Pour compléter ce que dit Simon Casson, on comprend aisément que Bruxelles se doit, en effet, de rester vigilante sur son attractivité. Il suffit de penser à la mobilité, à la propreté ou à la sécurité. Autant de thèmes qui ont fait débat ces derniers mois. Tout comme l’absence d’un véritable centre de congrès ultramoderne pouvant accueillir des milliers de participants…

Le studio anversois de design WeWantMore a imaginé un cadre très feutré pour le Petit Bon Bon.

250 employés

L’intangible, selon Simon Casson, sera au Corinthia Brussels entre les mains de 250 personnes. Soit deux personnes par chambre et deux fois plus que dans les autres cinq étoiles bruxellois.
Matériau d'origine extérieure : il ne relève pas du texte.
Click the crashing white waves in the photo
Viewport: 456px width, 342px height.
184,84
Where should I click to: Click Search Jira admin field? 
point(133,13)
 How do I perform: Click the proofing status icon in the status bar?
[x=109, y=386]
Le cadre est rempli et, vu le contexte de notre horeca, surtout dans la capitale, c’est un véritable exploit.

“Le contexte dont vous parlez est mondial, poursuit Simon Casson. Même à Dubaï, c’est compliqué. À Bruxelles, plusieurs choses ont joué : l’intérêt pour la marque qui a bonne réputation dans le milieu en termes d’expérience employé et l’excitation de participer à la renaissance d’un palace. Nous avons engagé en fonction de l’attitude, du sourire et de l’étincelle. Les bases du métier s’apprennent mais ni l’empathie ni l’envie de créer des moments magiques pour le client. Nous avons engagé très majoritairement des Belges mais aussi quelques Néerlandais et des Français, dont certains travaillaient déjà dans l’hôtellerie de luxe comme Cheval Blanc.”

Le Palm Court est le lieu de vie de l’hôtel où il est possible, que l’on soit client ou pas, de désaltérer ou de sustenter.
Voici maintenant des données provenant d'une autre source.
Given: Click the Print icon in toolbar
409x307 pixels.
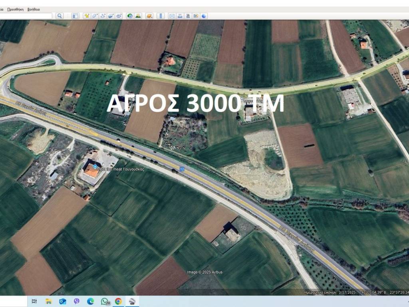Looking at the screenshot, I should [x=180, y=16].
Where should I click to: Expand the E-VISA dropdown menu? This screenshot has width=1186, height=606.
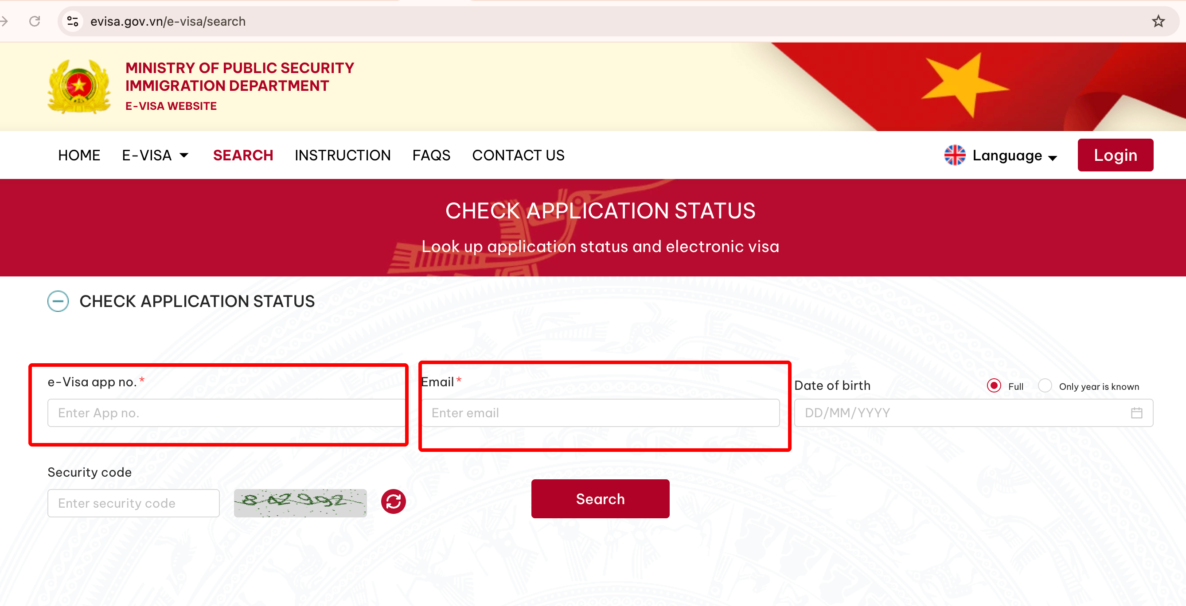(x=155, y=156)
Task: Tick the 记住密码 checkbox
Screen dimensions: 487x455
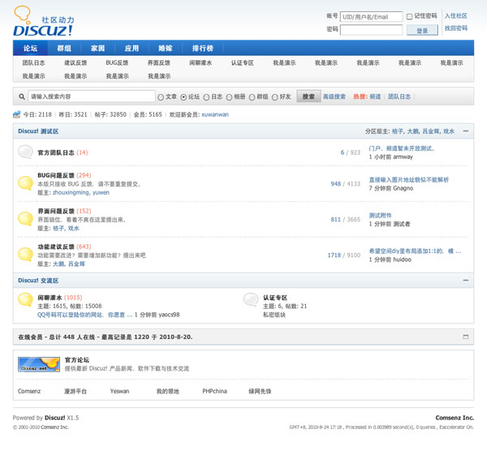Action: pos(409,16)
Pour certains postes spécifiques, et c’est de bonne guerre, Corinthia s’est tourné vers la concurrence. Ainsi, la concierge, un poste clef dans un palace, s’appelle Ahlem Mosaddak et officiait à l’Amigo. L’expérience locale unique évoquée plus haut se retrouve dans le côté boutique de l’hôtel. Celui qui doit permettre à la clientèle locale de s’approprier les lieux et d’y revenir. C’est un pan essentiel du business model.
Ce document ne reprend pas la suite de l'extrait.